Four food safety audit mistakes you’re making and how to avoid them

By Douglas Fair, COO at InfinityQS

- Last updated on GMT

Picture: iStock
Picture: iStock

Related tags Food safety Quality management system

How do you feel when you imagine your next regulatory audit? Stress? Anxiety? Overwhelming dread?

The average recall can cost a manufacturers as much as $10m​, making compliance important to your brand as well as your bottom line.

As you manage the daily ins and outs of your quality role, dealing with a regulatory audit in the moment is just a small percentage of your role in food safety. Instead, a successful food safety audit requires extensive preparation, which can make your audit process run much smoother.

Examine some of the following common mistakes and how you can avoid them and alleviate some of the stress associated with your next food safety audit.

1. You haven’t developed an audit plan

With social media and ease of gathering information, food safety news and recalls; negative stories regarding food safety can spread quickly. Customers don’t just expect high levels of food safety, they demand it. Farm-to-fork traceability is necessary to stay compliant and competitive across the food and beverage industry.

Doug Fair of InfinityQS
Douglas Fair, COO at InfinityQS

What is your plan for achieving audit readiness? Do you have an audit plan at all? Fire-fighting and last minute scrambling for data and documentation shouldn’t be part of maintaining and documenting compliance. In contrast, you can prepare for an audit by checking the accuracy of tests as well as ensuring tests are complete and recorded every time.

2. You’re not efficiently collecting and recording data

To maintain food safety compliance, required data must be collected and maintained in a secure, efficient way. While there are a multitude of data collection methods, some manufacturers continue to rely on antiquated methods, such as pen and paper or spreadsheets.
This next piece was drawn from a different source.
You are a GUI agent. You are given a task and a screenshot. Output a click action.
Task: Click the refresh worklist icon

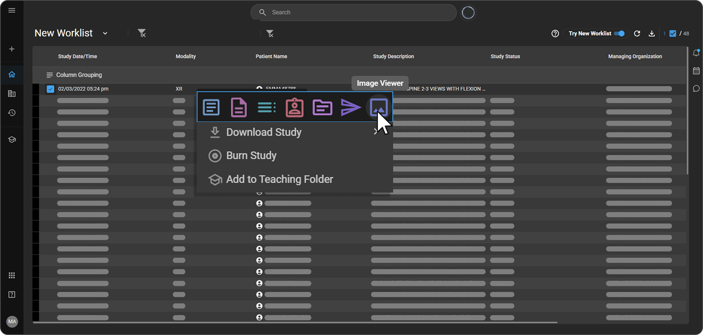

3. You’re reacting instead of preventing and preparing

Use technology and innovative tools to collect more accurate data that is available in real-time so that you can provide documentation of compliance during your next audit. Preparing for an audit with timely reports and data will also allow you and your team to identify problems before they become real issues that can have a negative impact on audit results. Additionally, to test your organisation’s readiness, perform food safety audit drills on a regular basis.
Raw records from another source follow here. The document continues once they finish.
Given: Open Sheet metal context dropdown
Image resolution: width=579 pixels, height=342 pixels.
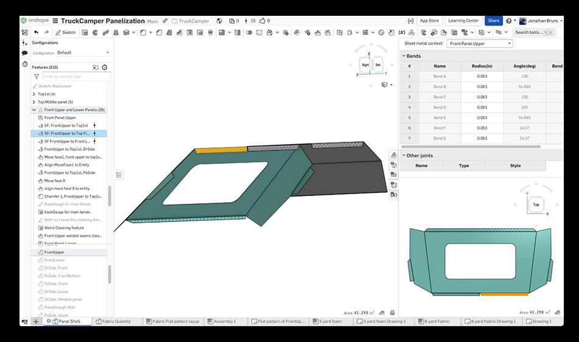Looking at the screenshot, I should click(480, 44).
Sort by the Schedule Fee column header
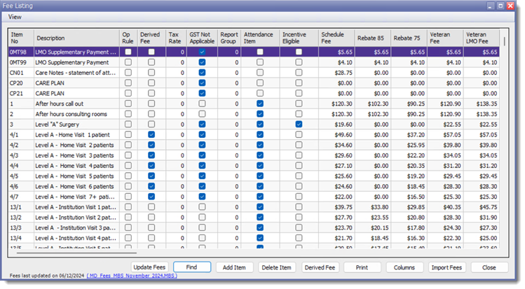525x289 pixels. 334,38
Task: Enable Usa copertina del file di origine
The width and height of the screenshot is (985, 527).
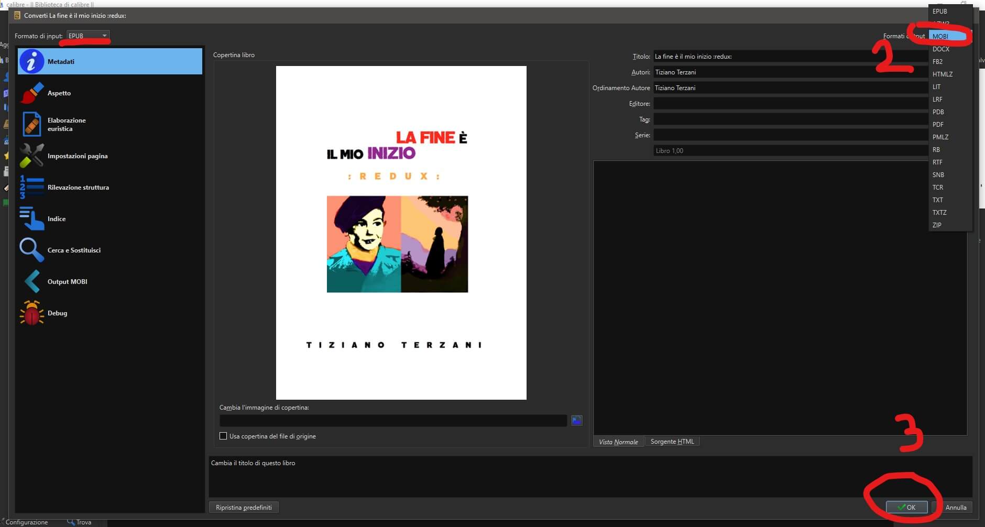Action: pos(223,436)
Once you have that source of real-time data, you can then take immediate action instead of reacting to older data and cleaning up the resulting mess of unaddressed mistakes. By taking informed action in real-time, you can avoid some of the headaches associated with fighting fires.

4. You’re not adequately documenting action taken

When preparing for an audit, documenting irregularities to record the application of proper steps and action is vital. Make sure the technology you have in place not only collects the data necessary to make informed decisions, but also guides your team’s actions and documents those resolutions.
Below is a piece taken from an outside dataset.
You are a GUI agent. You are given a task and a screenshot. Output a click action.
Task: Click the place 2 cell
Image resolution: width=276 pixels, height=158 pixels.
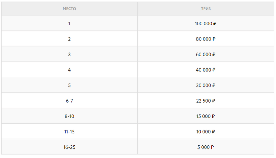tap(69, 39)
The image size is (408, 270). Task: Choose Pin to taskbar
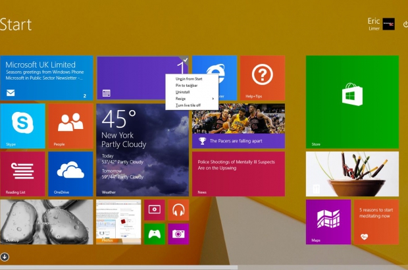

As a food manufacturer (especially if your organisation is a manufacturer of high-risk foods) may be subject to an administrative detention of its products or suspension of its registration with the US Food and Drug Administration, if you cannot produce the appropriate records to prove that products are safe.

With proper audit planning and technology-driven access to real-time data, you can make immediate decisions and document those actions. Instead of worrying about your next audit, prepare with data, action and documentation so you can stress less and breathe a little easier.

Douglas C. Fair​ - chief operating officer at InfinityQS

Fair has nearly 30 years of manufacturing, analytics and statistical application experience and is a senior member of the American Society for Quality.

As chief operating officer at InfinityQS, Doug uses this experience to drive the company’s operational performance. Prior to joining InfinityQS in 1997, he began his career at Boeing Aerospace and spent several years working as a quality systems consultant for a variety of Fortune 500 companies.

Fair earned a Bachelor of Science degree in Industrial Statistics from the University of Tennessee in Knoxville, Tennessee, USA. He is a regular contributor to various quality magazines and has coauthored two books on industrial statistics: Innovative Control Charting (ASQ Quality Press, 1998) Quality Management in Health Care (Jones and Bartlett Publishing, 2004).